*Exercise directions*
Copy out the records word for word, starting with their first line and ending with the line that contains "click(x=260, y=447)". Include that final line.

*Data lines*
......

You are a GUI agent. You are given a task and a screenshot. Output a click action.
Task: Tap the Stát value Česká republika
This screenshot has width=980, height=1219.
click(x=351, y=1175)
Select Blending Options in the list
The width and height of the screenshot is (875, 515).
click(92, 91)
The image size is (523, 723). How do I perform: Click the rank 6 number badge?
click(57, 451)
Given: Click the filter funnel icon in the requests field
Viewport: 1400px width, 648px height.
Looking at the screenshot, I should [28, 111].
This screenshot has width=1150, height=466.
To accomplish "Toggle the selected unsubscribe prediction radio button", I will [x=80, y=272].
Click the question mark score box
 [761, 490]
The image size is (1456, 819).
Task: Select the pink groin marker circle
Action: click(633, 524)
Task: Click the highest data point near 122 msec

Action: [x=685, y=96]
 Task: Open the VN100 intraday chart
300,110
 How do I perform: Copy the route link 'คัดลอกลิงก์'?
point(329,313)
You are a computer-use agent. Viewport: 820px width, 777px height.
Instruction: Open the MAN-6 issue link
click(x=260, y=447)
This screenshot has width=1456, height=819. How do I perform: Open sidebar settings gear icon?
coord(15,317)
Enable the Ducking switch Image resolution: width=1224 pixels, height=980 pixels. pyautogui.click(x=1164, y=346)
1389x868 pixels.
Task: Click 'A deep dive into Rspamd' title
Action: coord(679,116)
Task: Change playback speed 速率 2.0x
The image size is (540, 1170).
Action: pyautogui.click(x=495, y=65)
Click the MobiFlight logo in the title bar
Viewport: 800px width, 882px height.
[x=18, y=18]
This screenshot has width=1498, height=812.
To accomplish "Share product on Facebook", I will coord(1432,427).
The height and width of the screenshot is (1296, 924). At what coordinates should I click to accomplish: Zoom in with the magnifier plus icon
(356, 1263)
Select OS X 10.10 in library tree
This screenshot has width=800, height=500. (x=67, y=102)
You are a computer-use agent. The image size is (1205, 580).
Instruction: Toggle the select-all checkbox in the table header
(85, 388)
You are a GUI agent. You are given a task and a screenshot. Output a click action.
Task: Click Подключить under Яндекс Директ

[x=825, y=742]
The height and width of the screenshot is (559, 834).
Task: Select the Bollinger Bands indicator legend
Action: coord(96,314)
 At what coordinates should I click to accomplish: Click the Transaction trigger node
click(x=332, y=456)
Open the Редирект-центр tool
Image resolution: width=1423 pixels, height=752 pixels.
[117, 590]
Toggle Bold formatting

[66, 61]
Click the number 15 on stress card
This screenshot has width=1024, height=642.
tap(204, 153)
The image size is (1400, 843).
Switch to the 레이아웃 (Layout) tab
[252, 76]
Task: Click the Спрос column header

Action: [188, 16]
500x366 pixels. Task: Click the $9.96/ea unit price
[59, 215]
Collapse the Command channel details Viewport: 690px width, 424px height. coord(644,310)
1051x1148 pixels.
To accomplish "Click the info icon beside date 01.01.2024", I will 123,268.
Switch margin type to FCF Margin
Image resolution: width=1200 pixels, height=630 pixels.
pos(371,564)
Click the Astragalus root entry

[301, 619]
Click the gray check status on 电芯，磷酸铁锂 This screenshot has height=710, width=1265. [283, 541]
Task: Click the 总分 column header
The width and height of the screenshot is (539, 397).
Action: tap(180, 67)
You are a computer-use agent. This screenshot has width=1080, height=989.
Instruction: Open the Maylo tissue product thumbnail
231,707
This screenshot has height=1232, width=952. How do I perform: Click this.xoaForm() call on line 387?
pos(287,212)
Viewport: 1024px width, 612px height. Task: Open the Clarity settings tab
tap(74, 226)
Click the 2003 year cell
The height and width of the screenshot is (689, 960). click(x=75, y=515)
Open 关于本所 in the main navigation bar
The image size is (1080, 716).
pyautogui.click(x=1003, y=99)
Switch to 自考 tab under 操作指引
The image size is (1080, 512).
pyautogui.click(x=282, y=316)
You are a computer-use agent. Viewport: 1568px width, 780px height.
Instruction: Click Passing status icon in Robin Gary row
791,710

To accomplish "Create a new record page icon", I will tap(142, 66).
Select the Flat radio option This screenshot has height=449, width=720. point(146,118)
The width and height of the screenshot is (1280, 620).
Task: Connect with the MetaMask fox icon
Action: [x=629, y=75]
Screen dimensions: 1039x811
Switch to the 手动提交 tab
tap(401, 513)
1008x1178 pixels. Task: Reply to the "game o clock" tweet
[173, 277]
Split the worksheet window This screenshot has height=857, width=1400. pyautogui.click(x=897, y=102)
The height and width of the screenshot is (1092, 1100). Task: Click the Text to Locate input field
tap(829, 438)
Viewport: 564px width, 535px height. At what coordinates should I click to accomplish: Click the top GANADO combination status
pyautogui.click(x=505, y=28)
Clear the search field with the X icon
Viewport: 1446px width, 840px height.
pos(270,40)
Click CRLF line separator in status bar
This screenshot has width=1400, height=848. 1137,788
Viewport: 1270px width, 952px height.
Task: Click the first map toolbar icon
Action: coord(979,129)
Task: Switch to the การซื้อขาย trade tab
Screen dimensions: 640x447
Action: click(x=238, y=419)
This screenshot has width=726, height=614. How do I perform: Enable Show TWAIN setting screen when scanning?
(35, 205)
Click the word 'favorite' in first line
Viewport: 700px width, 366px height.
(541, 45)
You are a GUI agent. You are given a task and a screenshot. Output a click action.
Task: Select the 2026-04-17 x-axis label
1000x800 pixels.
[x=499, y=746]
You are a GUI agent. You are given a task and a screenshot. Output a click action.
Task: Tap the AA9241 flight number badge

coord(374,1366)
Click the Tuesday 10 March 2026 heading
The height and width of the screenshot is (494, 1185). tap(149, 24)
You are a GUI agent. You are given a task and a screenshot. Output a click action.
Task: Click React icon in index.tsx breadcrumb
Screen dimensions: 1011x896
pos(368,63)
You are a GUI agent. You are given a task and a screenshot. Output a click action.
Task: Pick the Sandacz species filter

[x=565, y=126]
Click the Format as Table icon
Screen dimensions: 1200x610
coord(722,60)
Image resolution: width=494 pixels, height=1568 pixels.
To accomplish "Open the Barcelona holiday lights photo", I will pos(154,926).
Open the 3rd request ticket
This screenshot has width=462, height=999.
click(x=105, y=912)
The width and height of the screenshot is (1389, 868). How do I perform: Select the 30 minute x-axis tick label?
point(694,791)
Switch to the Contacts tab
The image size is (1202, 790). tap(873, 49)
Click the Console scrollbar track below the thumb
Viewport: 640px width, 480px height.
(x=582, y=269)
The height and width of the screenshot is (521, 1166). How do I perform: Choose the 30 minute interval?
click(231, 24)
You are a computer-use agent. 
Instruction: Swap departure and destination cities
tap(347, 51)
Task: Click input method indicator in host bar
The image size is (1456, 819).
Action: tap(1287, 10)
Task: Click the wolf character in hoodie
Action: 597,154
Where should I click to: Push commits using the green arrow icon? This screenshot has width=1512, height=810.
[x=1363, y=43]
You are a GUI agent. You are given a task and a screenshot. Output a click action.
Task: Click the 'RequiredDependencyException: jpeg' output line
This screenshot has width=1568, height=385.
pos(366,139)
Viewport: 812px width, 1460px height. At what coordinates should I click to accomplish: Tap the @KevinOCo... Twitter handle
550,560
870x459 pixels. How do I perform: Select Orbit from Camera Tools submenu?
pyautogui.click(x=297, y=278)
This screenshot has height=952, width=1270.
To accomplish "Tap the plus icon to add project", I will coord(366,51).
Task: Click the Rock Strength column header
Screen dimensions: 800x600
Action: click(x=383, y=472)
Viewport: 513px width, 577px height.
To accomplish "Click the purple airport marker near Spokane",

......

*Result of this task*
You are a GUI agent. You are given a task and a screenshot. Output a click action.
Task: Tap the Stát value Česká republika
This screenshot has width=980, height=1219.
click(x=351, y=1175)
Select Blending Options in the list
The width and height of the screenshot is (875, 515).
click(92, 91)
The image size is (523, 723). How do I perform: Click the rank 6 number badge?
click(57, 451)
Given: Click the filter funnel icon in the requests field
Viewport: 1400px width, 648px height.
Looking at the screenshot, I should [28, 111].
This screenshot has width=1150, height=466.
To accomplish "Toggle the selected unsubscribe prediction radio button", I will [x=80, y=272].
Click the question mark score box
 [761, 490]
The image size is (1456, 819).
Task: Select the pink groin marker circle
Action: click(633, 524)
Task: Click the highest data point near 122 msec

Action: [x=685, y=96]
 Task: Open the VN100 intraday chart
300,110
 How do I perform: Copy the route link 'คัดลอกลิงก์'?
point(329,313)
You are a computer-use agent. Viewport: 820px width, 777px height.
Instruction: Open the MAN-6 issue link
click(x=260, y=447)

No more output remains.